Written by Jo Carroll.

 I’ve just come back from Nepal.  I have friends there and needed to know how they were after the earthquake.  Given the pictures of devastation that were spread across our newspapers for a couple of days it was hard to imagine anyone still had a home.

But I found a hotel, still standing, in Kathmandu, without a problem.  I went out to look for supper.  And there, in the chaotic streets of Thamel, were many other hotels.  And countless restaurants.  And even more small shops selling pashminas and singing bowls and music shops piping On Mani Padme Hum into the streets.

Incense still wafted from the temples.  The occasional cow still straddled the walkway.

So, where were all the fallen-down buildings I’d read so much about?

Yes, they are there.  Durbur Square is difficult to look at.  The eyes of the Boudhnath are hidden behind scaffolding.  Many people have survived the recent monsoon in temporary shelters.  There is still a huge need.

I met up with friends:  everyone has tales of people who have died, or lost loved ones.  "But," she said, "most of us are fine. Our homes are fine.  We go to work and our children go to school.
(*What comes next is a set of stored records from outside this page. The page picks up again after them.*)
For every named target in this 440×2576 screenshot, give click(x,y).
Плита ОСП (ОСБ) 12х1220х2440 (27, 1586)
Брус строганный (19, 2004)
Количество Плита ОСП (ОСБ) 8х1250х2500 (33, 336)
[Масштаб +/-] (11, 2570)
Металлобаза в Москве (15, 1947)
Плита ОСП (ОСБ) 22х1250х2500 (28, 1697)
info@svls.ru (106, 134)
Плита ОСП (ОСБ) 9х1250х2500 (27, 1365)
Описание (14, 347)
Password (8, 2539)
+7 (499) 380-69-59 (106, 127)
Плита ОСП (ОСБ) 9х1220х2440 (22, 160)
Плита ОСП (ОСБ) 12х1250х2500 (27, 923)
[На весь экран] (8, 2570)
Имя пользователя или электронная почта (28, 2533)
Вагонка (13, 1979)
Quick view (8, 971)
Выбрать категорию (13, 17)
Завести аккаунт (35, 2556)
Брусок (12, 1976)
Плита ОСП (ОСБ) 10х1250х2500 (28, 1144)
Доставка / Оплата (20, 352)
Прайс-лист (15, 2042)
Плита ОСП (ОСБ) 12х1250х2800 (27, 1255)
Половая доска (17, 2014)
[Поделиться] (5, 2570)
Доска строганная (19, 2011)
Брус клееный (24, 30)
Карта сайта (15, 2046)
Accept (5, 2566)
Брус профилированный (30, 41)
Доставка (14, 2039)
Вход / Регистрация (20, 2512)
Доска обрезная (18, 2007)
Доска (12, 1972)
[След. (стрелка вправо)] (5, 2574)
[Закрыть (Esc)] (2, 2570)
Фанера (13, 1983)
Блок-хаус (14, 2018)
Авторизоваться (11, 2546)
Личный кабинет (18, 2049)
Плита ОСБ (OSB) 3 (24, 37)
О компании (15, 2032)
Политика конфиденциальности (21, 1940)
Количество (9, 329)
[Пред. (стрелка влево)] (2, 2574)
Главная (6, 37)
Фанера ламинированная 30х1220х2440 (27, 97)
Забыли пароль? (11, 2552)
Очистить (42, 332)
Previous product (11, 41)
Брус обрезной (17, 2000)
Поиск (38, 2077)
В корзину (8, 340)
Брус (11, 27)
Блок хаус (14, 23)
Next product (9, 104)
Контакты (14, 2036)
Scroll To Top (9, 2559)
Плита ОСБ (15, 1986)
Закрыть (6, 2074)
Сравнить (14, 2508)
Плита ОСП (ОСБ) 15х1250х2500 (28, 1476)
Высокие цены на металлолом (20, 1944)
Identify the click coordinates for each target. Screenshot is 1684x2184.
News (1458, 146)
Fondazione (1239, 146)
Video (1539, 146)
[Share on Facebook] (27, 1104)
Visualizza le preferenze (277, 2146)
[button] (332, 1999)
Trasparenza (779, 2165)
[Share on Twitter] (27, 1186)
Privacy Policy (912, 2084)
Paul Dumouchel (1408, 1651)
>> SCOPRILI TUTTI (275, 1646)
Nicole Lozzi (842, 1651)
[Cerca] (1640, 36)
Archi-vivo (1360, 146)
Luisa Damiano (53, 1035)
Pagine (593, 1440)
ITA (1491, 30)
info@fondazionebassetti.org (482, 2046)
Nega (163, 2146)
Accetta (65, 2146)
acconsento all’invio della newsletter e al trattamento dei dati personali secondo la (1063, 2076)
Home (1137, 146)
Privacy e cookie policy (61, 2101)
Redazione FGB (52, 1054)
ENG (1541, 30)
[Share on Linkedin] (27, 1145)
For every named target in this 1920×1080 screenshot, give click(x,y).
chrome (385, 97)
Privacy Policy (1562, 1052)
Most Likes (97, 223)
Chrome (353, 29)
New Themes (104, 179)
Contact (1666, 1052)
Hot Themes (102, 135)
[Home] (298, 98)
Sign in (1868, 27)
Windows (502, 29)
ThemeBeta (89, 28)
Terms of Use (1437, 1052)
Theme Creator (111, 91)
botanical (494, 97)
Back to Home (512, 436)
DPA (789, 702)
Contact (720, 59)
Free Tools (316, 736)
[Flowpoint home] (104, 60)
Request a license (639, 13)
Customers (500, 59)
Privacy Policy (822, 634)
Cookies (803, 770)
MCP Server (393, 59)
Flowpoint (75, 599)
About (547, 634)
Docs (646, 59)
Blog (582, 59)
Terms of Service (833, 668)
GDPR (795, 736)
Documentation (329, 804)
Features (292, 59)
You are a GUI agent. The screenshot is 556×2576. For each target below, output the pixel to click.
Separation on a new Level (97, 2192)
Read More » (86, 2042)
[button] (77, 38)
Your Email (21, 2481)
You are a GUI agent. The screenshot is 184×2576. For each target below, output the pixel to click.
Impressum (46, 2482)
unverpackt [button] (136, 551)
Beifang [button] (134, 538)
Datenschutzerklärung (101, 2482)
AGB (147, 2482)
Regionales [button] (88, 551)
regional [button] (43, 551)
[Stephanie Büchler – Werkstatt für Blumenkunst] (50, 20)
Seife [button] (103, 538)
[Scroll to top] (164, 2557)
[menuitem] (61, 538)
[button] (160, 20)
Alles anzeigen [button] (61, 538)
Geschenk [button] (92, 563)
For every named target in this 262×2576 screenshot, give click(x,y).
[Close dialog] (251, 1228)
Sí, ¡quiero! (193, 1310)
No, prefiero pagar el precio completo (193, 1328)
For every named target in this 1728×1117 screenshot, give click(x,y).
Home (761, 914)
The international media would have the world believe we are on our knees – when really all we need is tourists."

"Tourists?"

"Yes, tourists.  They are our one source of foreign money.  If the tourists come back then we can rebuild the country for ourselves.  But they aren’t here, because nobody has told them that we are open for business.  They believe the media and believe that everything has fallen down."

She’s right.  The hotels and restaurants are ready for visitors. The mountains are still there – and all but one of the big treks are open.  The culture and food and trinkets have not changed. The Nepali are as welcoming as they have always been.

Which left me thinking about the role of the media – how I read it, how I try to work out what I believe, and how, too often, I fail to think beyond devastating headlines to wonder how life goes on once the journalists go away.  I have seen, for myself, the damage done to tourism in Nepal.  And now wonder about those in Tunisia, and Chile, and the Philippines.

Next time I go away I shall make a point of looking behind the headlines.  For real people in other countries – people like you and I, and who simply want to feed their families and live in peace – can be affected by the decisions we make, such as where we choose to go on holiday.